-- Given instruction --
Copy the passage below about a railway line in Kyushu word for word, in full.

The  is a railway line in Kyushu, Japan, operated by the Kyushu Railway Company (JR Kyushu). It connects Kōhoku Station in Kōhoku, Saga Prefecture to Sasebo Station in Sasebo, Nagasaki Prefecture. It is part of the route connecting Sasebo with Saga and Fukuoka. Most of the line runs parallel to National Routes 34 and 35. From 1898 to 1934 the Hizen-Yamaguchi - Haiki section was part of the original Nagasaki Main Line.

History
The Kyushu Railway Co. opened the Yamaguchi (present-day Kōhoku) - Takeo (present-day Takeo-Onsen) section in 1895 as part of the original Nagasaki Main Line. It was extended to Haiki in 1897, and to Sasebo the following year. The company was nationalised in 1907.

-- Stored data --

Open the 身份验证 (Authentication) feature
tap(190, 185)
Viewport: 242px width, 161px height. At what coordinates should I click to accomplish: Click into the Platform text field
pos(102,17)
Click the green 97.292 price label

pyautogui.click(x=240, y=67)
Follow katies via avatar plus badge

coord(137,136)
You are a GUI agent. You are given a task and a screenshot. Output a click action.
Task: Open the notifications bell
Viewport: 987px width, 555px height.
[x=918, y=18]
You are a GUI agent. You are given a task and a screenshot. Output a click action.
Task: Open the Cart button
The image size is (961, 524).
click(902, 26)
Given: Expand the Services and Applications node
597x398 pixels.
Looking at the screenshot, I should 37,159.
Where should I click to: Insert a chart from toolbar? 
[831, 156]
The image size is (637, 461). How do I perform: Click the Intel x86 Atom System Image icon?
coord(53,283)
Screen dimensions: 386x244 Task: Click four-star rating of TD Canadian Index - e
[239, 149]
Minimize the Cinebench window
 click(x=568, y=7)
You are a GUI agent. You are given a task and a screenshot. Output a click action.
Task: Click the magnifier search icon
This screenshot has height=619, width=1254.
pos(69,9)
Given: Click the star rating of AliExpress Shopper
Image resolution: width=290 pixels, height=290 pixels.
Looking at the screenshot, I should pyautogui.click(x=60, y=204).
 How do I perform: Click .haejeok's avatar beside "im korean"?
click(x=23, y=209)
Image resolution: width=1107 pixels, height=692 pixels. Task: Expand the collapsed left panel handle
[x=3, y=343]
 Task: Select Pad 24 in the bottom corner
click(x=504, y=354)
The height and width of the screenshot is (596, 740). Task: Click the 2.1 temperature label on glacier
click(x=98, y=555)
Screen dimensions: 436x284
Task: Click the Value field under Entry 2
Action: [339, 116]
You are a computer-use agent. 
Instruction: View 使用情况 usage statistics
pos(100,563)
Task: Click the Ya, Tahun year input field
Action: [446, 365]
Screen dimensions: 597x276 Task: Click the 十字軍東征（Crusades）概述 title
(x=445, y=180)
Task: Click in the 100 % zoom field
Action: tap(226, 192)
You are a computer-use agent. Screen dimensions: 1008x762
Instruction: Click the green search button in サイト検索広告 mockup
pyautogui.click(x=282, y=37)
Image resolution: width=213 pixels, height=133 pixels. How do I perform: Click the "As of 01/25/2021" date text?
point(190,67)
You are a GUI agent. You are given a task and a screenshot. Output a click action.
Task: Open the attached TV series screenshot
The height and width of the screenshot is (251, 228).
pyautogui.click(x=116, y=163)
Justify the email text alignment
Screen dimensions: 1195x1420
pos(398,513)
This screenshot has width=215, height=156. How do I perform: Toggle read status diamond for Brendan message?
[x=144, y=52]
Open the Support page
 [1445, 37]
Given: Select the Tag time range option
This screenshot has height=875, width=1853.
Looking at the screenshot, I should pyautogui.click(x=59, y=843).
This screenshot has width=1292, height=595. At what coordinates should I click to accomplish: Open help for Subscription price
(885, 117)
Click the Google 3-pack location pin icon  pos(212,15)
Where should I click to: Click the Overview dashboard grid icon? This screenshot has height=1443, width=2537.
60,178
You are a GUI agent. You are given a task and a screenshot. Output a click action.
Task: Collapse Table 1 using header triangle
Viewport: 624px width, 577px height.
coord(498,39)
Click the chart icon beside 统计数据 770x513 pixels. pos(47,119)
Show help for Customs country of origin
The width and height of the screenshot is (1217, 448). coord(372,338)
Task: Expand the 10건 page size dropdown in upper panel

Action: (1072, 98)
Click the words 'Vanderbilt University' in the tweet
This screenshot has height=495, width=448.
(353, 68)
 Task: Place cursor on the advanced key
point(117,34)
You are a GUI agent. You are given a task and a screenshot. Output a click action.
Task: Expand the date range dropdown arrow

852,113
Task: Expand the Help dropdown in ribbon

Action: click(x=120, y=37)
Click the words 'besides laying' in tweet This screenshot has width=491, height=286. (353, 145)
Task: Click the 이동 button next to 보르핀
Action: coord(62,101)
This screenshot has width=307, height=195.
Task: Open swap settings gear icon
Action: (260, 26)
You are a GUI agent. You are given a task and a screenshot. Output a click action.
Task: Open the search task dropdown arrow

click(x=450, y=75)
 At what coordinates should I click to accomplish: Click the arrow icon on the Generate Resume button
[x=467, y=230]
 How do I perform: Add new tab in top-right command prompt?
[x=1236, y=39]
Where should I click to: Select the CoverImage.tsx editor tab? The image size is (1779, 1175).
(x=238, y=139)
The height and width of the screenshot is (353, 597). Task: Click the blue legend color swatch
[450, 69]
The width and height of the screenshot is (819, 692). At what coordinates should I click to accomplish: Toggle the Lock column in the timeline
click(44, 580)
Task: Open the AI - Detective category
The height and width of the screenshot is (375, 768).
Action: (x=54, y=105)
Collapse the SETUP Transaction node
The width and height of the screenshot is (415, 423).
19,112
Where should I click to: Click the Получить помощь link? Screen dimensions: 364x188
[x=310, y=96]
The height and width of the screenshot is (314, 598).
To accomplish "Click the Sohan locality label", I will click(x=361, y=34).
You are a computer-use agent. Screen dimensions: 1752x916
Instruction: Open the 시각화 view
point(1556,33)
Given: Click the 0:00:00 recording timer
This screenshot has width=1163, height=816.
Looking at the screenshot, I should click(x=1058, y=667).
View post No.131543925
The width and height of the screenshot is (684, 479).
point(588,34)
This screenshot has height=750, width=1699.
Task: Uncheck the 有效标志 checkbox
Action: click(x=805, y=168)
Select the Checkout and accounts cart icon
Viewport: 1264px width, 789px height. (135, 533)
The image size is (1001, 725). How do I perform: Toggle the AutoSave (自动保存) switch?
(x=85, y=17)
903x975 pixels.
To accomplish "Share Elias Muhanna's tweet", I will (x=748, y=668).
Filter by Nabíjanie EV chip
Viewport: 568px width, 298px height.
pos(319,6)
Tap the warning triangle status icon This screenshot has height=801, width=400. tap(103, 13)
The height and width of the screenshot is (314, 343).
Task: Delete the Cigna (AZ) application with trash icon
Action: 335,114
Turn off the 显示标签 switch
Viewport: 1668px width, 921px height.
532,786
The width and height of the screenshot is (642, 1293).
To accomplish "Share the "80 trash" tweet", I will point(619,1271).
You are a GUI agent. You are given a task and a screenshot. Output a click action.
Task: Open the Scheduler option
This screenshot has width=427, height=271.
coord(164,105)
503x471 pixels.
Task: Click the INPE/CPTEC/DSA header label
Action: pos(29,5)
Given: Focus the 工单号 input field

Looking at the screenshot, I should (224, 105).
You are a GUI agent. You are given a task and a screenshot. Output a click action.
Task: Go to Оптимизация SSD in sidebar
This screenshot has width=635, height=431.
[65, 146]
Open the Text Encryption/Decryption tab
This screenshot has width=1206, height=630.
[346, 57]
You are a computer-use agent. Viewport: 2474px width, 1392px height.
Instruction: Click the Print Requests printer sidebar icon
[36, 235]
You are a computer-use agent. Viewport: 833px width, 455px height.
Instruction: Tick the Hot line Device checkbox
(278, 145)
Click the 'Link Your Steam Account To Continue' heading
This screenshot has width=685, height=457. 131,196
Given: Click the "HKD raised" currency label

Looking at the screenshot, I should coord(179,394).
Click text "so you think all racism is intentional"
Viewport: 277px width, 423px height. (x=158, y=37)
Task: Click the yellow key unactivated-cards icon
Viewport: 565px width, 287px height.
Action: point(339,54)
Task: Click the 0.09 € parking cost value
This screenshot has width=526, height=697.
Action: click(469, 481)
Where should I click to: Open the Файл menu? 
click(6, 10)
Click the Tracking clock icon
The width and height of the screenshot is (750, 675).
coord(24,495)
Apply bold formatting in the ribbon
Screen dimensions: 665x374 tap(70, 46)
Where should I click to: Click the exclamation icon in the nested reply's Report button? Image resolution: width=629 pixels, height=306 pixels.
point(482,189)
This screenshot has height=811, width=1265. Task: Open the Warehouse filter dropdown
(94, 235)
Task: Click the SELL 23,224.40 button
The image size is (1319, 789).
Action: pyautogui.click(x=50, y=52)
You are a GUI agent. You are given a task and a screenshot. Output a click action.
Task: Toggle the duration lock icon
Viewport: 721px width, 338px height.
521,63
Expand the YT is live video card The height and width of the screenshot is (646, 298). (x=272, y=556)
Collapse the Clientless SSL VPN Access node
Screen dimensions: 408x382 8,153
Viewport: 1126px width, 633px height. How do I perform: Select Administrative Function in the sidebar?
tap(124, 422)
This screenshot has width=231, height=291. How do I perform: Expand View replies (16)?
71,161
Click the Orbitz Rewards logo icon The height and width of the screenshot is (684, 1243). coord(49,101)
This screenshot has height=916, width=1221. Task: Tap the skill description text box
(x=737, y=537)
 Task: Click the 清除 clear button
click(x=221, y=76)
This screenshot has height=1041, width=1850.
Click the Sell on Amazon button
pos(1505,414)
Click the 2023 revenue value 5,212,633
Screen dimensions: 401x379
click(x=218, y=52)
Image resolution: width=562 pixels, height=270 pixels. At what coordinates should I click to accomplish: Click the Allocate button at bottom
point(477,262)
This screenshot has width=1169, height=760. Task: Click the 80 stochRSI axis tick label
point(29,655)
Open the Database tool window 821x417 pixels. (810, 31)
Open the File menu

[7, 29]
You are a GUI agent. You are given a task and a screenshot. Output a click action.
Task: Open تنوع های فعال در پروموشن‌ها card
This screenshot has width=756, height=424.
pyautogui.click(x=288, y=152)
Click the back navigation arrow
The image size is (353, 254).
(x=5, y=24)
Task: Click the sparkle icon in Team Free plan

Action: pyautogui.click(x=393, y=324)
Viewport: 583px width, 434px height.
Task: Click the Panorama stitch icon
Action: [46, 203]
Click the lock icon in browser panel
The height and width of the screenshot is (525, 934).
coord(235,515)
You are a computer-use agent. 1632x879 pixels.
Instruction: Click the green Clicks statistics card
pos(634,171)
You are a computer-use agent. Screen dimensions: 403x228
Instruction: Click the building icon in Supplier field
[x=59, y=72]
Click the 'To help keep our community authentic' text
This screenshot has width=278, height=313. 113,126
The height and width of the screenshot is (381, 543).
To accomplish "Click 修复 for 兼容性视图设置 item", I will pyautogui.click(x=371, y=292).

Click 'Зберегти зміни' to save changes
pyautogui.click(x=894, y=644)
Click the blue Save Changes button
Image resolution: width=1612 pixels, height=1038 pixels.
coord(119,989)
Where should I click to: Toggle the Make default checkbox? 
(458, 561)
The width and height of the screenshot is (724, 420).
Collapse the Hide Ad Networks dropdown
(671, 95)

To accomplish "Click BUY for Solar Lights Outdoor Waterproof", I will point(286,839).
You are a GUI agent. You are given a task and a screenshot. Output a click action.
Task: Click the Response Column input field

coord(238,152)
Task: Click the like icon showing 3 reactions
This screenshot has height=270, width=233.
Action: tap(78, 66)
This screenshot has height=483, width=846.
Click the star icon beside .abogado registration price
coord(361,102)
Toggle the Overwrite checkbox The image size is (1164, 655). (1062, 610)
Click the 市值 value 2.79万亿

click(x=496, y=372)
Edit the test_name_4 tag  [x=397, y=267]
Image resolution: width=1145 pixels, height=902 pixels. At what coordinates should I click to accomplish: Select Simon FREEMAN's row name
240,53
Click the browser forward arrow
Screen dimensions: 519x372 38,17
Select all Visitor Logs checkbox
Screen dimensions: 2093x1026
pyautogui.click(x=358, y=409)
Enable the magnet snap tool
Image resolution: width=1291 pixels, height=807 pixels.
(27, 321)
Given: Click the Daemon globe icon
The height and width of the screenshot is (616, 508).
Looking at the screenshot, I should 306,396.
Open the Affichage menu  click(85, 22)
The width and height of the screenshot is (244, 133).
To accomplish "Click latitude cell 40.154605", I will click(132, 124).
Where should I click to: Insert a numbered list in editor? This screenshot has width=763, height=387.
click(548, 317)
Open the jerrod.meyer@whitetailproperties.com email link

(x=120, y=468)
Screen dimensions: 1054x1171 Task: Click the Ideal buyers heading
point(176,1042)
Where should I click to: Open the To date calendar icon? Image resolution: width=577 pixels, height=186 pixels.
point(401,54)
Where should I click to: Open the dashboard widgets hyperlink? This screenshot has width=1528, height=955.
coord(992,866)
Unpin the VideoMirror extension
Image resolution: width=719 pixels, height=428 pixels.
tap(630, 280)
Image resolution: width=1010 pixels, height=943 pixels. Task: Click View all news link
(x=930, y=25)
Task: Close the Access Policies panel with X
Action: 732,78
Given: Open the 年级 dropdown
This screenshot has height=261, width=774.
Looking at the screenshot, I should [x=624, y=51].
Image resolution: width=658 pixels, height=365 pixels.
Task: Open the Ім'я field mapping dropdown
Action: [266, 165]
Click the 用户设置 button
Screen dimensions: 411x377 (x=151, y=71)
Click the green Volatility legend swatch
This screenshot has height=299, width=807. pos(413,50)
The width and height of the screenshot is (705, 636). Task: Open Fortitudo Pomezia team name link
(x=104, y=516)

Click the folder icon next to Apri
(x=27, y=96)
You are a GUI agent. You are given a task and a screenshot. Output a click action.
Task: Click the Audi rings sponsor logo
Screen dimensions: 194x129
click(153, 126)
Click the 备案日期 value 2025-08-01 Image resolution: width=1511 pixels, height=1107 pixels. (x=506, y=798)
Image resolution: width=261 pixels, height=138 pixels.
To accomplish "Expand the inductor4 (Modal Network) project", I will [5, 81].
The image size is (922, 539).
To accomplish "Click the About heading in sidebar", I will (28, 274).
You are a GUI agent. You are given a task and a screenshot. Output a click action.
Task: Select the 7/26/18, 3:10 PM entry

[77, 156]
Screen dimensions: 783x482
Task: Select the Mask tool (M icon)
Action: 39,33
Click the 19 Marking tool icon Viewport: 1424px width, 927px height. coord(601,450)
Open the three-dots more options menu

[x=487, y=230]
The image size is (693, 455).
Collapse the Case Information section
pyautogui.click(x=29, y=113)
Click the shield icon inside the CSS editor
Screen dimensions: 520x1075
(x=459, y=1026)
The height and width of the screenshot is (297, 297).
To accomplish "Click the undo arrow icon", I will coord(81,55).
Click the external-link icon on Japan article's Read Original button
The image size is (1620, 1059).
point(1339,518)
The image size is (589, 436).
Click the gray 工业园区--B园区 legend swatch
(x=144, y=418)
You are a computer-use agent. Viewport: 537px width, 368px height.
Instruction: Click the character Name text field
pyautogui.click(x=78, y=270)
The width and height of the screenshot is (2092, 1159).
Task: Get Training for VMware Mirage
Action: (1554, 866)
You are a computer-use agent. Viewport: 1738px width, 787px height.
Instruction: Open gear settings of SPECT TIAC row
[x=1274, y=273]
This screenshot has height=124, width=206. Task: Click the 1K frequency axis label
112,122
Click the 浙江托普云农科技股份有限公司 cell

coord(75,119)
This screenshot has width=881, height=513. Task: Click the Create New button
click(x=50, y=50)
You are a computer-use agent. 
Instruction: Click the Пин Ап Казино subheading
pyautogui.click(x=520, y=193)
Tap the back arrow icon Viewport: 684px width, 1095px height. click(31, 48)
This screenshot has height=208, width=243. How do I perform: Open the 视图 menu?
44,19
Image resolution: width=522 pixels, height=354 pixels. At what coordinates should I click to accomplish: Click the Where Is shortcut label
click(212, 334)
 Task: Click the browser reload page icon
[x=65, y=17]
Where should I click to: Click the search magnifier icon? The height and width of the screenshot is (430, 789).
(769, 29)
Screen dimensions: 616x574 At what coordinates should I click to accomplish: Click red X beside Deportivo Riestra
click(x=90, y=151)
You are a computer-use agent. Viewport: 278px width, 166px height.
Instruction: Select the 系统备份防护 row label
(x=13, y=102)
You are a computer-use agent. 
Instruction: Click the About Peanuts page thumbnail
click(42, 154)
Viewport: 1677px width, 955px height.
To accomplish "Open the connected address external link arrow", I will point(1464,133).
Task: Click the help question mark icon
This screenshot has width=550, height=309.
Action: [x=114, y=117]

-- Answer to this exercise --
The  is a railway line in Kyushu, Japan, operated by the Kyushu Railway Company (JR Kyushu). It connects Kōhoku Station in Kōhoku, Saga Prefecture to Sasebo Station in Sasebo, Nagasaki Prefecture. It is part of the route connecting Sasebo with Saga and Fukuoka. Most of the line runs parallel to National Routes 34 and 35. From 1898 to 1934 the Hizen-Yamaguchi - Haiki section was part of the original Nagasaki Main Line.

History
The Kyushu Railway Co. opened the Yamaguchi (present-day Kōhoku) - Takeo (present-day Takeo-Onsen) section in 1895 as part of the original Nagasaki Main Line. It was extended to Haiki in 1897, and to Sasebo the following year. The company was nationalised in 1907.